$750k I.B.M. Grant Boosts Tech. Services

Boston College has received a $750,000 research grant from IBM Corp. to help develop the next generation of advanced voice-messaging applications.

The grant, awarded through an IBM program that supports university research in areas of mutual interest, will allow Boston College to deliver new services to the campus and exploit the capabilities of its current IBM DirectTalk voice-messaging system.

"IBM is a valued partner to Boston College and has been instrumental in several major campus projects," said Executive Vice President Frank B. Campanella.

University President William P. Leahy, SJ, talks with Information Technology Director Martin Smith (left) and Robert Barthelmes, client executive for IBM higher education projects in North America, at a recent event announcing the grant. (Photo by Lee Pellegrini)
Boston College and IBM have worked on several joint projects over the past 30 years, most recently on Project Agora, which provided a voice and data connection to every undergraduate living on campus. BC was the first university to provide such a service. IBM provided consulting, project management and technology for Project Agora.

The new grant has enabled the University to receive state-of-the-art IBM "Deep Blue" technology, the same that was used to beat world champion Garry Kasparov in chess and to land the Pathfinder on Mars. BC plans to use this new equipment to develop and test new voice-messaging technologies, including text-to-speech and voice recognition, among others.

Working with IBM researchers in Hersley, England, the University will develop applications that exploit the technologies and provide new services to the Boston College community, said Associate Vice President for Information Technology Bernard W. Gleason Jr.

The integration of voice and data technologies is a goal of Project Delta, and cost-effective and efficient application systems are being designed so that the execution of an event in an administrative application system can trigger an automated voice message.

For example, if the computer system indicates that a student has not provided a piece of required information, it can instantly issue a voice message to the student, eliminating human involvement and all paper processing.

In addition, faculty will be able to communicate with their students through distribution lists, which will be updated automatically.
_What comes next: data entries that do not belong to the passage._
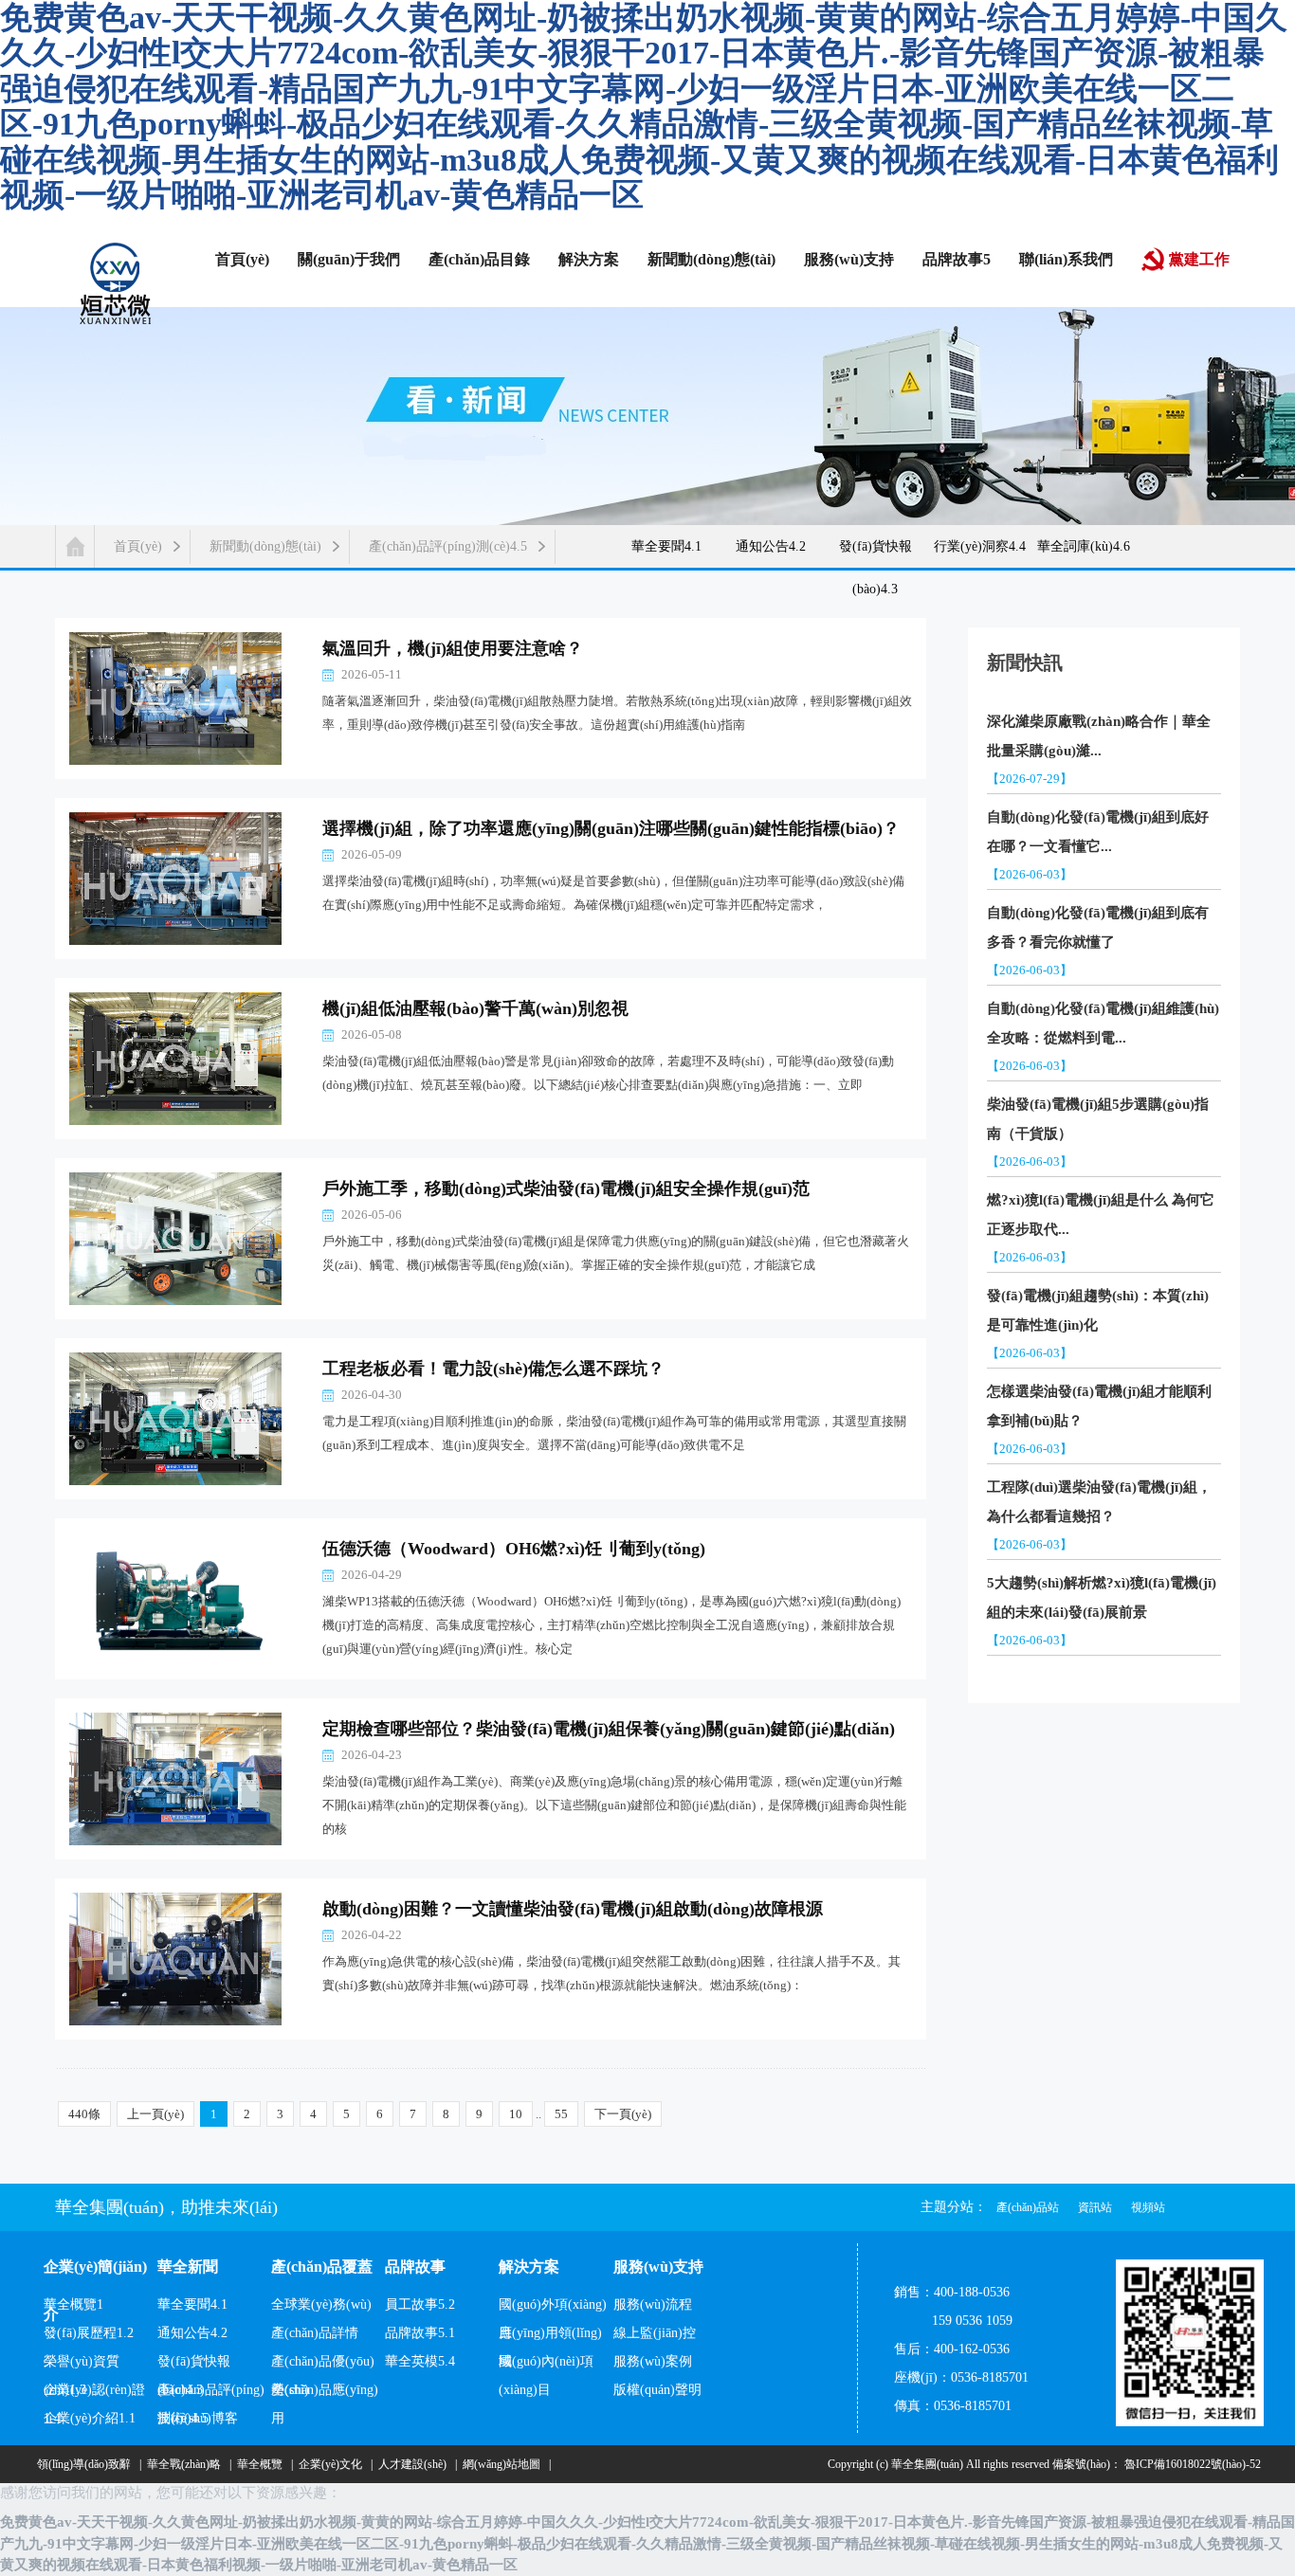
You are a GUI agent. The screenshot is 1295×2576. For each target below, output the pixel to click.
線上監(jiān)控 (654, 2333)
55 (561, 2114)
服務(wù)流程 (652, 2304)
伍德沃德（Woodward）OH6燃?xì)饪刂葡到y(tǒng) (513, 1548)
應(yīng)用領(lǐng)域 (550, 2337)
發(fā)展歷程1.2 (89, 2333)
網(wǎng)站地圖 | (504, 2464)
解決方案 (529, 2267)
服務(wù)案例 (652, 2361)
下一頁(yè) (622, 2114)
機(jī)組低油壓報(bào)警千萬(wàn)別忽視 (475, 1008)
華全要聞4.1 (666, 546)
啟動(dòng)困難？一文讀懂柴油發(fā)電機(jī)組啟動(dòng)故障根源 (572, 1908)
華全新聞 (187, 2267)
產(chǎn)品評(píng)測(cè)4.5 (448, 546)
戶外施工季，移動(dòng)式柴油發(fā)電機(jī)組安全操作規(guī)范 (566, 1188)
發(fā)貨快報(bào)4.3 (875, 556)
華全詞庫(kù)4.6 (1083, 546)
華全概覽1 (73, 2304)
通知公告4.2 (771, 546)
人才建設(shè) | (415, 2464)
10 (515, 2114)
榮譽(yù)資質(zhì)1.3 (81, 2365)
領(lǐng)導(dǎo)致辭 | (86, 2464)
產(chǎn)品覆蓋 (322, 2267)
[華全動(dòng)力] (116, 282)
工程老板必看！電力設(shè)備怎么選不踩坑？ (493, 1368)
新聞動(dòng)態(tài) (265, 546)
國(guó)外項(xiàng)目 (553, 2308)
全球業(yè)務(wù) (321, 2304)
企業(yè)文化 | (333, 2464)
BC is the first university to use such a system, Gleason said.

"This latest research grant from IBM, as well as the ones that preceded it, have allowed BC to exploit new technologies to provide better services to faculty, staff and students," Gleason said. "We thank IBM for its continued support."

Robert Barthelmes, client executive for IBM higher education projects in North America, said, "Boston College is recognized as a leader in the application of technology in higher education.

"Together with Boston College, we're creating and testing crucial technologies for the next generation of network-based, voice-messaging applications," Barthelmes said.

IT plans to have some of the new technologies in place at the start of the academic year.